Rilievo topografico della grotta
Rilievo topografico: pianta e sezioni (elaborazione grafica di Aristide Fiore).

Questo inghiottitoio (il termine “ventara” è infatti riferito in queste zone a questa tipologia di cavità), si estende prevalentemente da NO a SE, con andamento suborizzontale, per 65 metri, raggiungendo circa 15 metri di profondità. L’ampio ingresso, diviso in due da un blocco di roccia, è invaso da un cumulo di detriti rocciosi, terrosi e vegetali che occorre aggirare in senso antiorario. Alla sua base, la rimozione dei detriti in uno stretto passaggio rasoterra, ancora ingombrato da un masso che è stato possibile spostare solo quanto basta per consentire la prosecuzione, ha permesso di esplorare una cavità finora ritenuta inaccessibile. Dopo una nuova strozzatura si accede a una saletta dalla volta abbastanza alta, col lato sinistro ingombro di massi, alla quale succede una galleria rettilinea diretta a SE, di altezza variabile. Nel punto in cui la volta si abbassa di più è stato necessario scavare nei depositi terrosi. Verso la fine di questo tratto si incontrano due piccoli camini paralleli in sequenza, subito dopo i quali la conformazione della roccia determina un brusco dislivello di 2-3 metri, alla base del quale si trova una pozza d’acqua alimentata da un modesto flusso proveniente da una fenditura.

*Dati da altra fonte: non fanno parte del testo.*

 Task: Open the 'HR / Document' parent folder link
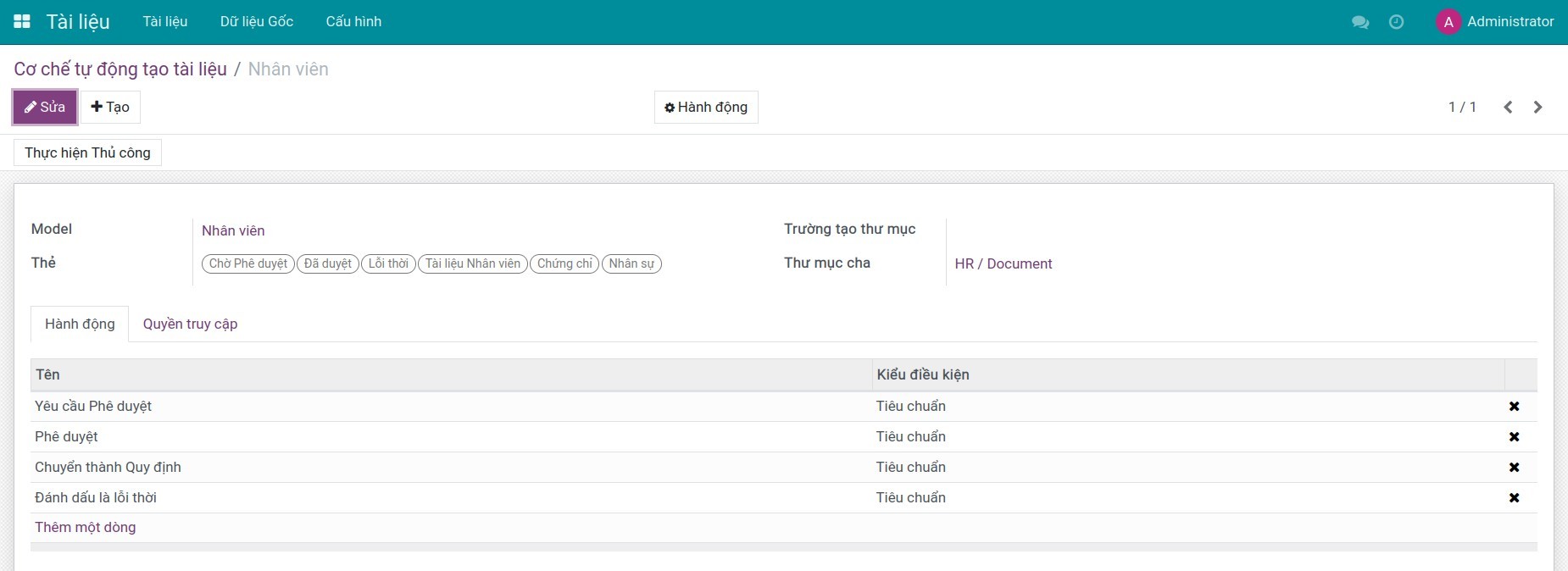point(1003,264)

Ci si trova in una sala di circa 12 metri per 3, con un’altezza massima di 4,5 metri, che costituisce l’ambiente più grande della grotta. Uno scivolo ingombro di detriti caratterizzato dal progressivo abbassamento della volta immette in un basso cunicolo con orientamento S-SW, che è stato necessario disostruire, al termine del quale si trova una saletta riempita di terra al punto di non consentire l’individuazione di un ulteriore passaggio. Alcuni rifiuti (copertoni d’auto, un tubo di plastica e una bottiglia di vetro), trasportati dall’acqua prima che l’ingresso venisse ostruito, sono stati rimossi e depositati nel più vicino punto di raccolta.

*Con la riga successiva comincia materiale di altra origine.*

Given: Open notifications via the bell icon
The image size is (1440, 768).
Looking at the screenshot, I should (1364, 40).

Liberando un tratto di grotta
Liberando un tratto di grotta dai detriti (foto di Umberto Alfieri).

L’altra cavità (“Grotta della CO2”) corrisponde a una sorgente situata poche decine di metri più in basso, dalla quale l’acqua sgorga dopo aver superato un dislivello positivo di almeno una decina di metri, la cui esplorazione è stata interrotta dopo aver individuato una probabile prosecuzione alla base dello scivolo iniziale, avendo riscontrato carenza d’ossigeno dovuta forse all’accumulo di detriti organici in un ambiente di proporzioni modeste non ventilato. Anche qui si sono resi necessari lavori di disostruzione. Si sta valutando in che modo proseguirne l’esplorazione, confidando anche nella forza dell’acqua, nell’eventualità che vi fosse davvero un collegamento con l’inghiottitoio sovrastante.

Nella faggeta dopo l'esplorazione
Nella faggeta dopo l’esplorazione (foto di Umberto Alfieri).